Samba de uma nota só
A família mora em uma casa de dois cômodos: um quarto-sala e uma cozinha. No quarto, uma cama de solteiro, duas cadeiras e duas redes acomodam todos os moradores. Um pano armado sobre camas e redes faz as vezes de forro e segura parte da poeira que cai do teto. Na cozinha, um pequeno recuo, sem porta, serve de banheiro. "A gente não pode tomar um banho demorado, que a água começa a voltar", conta Socorro, explicando que não há saneamento básico no local. Ela aponta para Leonildo, 11, e Leonardo, 5, – os filhos mais novos – e mostra a pele cheia de doenças causadas pela falta de higiene.

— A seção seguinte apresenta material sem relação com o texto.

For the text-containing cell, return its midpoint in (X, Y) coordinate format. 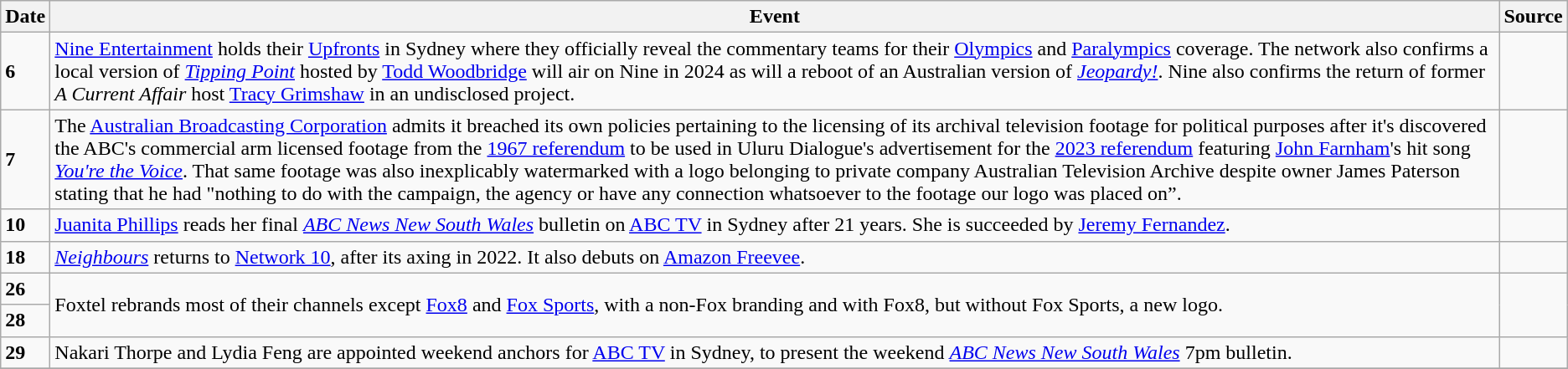
10 (25, 225)
26 (25, 289)
18 (25, 257)
Event (775, 17)
Neighbours returns to Network 10, after its axing in 2022. It also debuts on Amazon Freevee. (775, 257)
28 (25, 321)
Foxtel rebrands most of their channels except Fox8 and Fox Sports, with a non-Fox branding and with Fox8, but without Fox Sports, a new logo. (775, 305)
6 (25, 71)
Source (1533, 17)
Date (25, 17)
7 (25, 159)
29 (25, 353)
Nakari Thorpe and Lydia Feng are appointed weekend anchors for ABC TV in Sydney, to present the weekend ABC News New South Wales 7pm bulletin. (775, 353)
Juanita Phillips reads her final ABC News New South Wales bulletin on ABC TV in Sydney after 21 years. She is succeeded by Jeremy Fernandez. (775, 225)
Output the [x, y] coordinate of the center of the cell containing the given text.  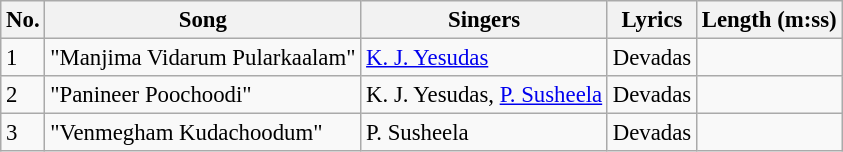
Song [203, 20]
"Venmegham Kudachoodum" [203, 133]
K. J. Yesudas, P. Susheela [484, 95]
Lyrics [652, 20]
K. J. Yesudas [484, 58]
"Manjima Vidarum Pularkaalam" [203, 58]
3 [23, 133]
1 [23, 58]
"Panineer Poochoodi" [203, 95]
Length (m:ss) [770, 20]
P. Susheela [484, 133]
No. [23, 20]
Singers [484, 20]
2 [23, 95]
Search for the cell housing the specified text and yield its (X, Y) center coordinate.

As cinco pessoas sustentam-se com R$ 80, provenientes do Bolsa-Família. Desse total, R$ 23 são destinados à luz e outros R$ 22 à água. O restante compra a comida que irá durar bem menos que um mês. Se comprar o gás, é um mês sem comida. "Com o dinheiro (Bolsa-Família), eu consegui parcelar a conta de água em três anos", conta Socorro, explicando que as contas estavam atrasadas e o fornecimento quase cortado.
Sem expectativas de melhora, a dona-de-casa conta que todas as noites vai dormir pensando no dia seguinte. "Eles (os filhos) acordam querendo pão e eu não tenho. De onde é que eu vou tirar?", questiona. Na família, o sofrimento até parece hereditário. Na rua seguinte, Iara de Oliveira, a filha mais velha, segue a mesma saga. Com dois filhos pequenos, Iara cozinha na lenha, pois não tem dinheiro para comprar o gás. "Acabaram de arrancar os fios de energia", afirma, explicando que as contas estavam todas atrasadas. Assim como a mãe, o auxílio não é suficiente para custear a alimentação e outras despesas da casa por um mês. "O arroz e o feijão a gente vai ganhando dos vizinhos", conta.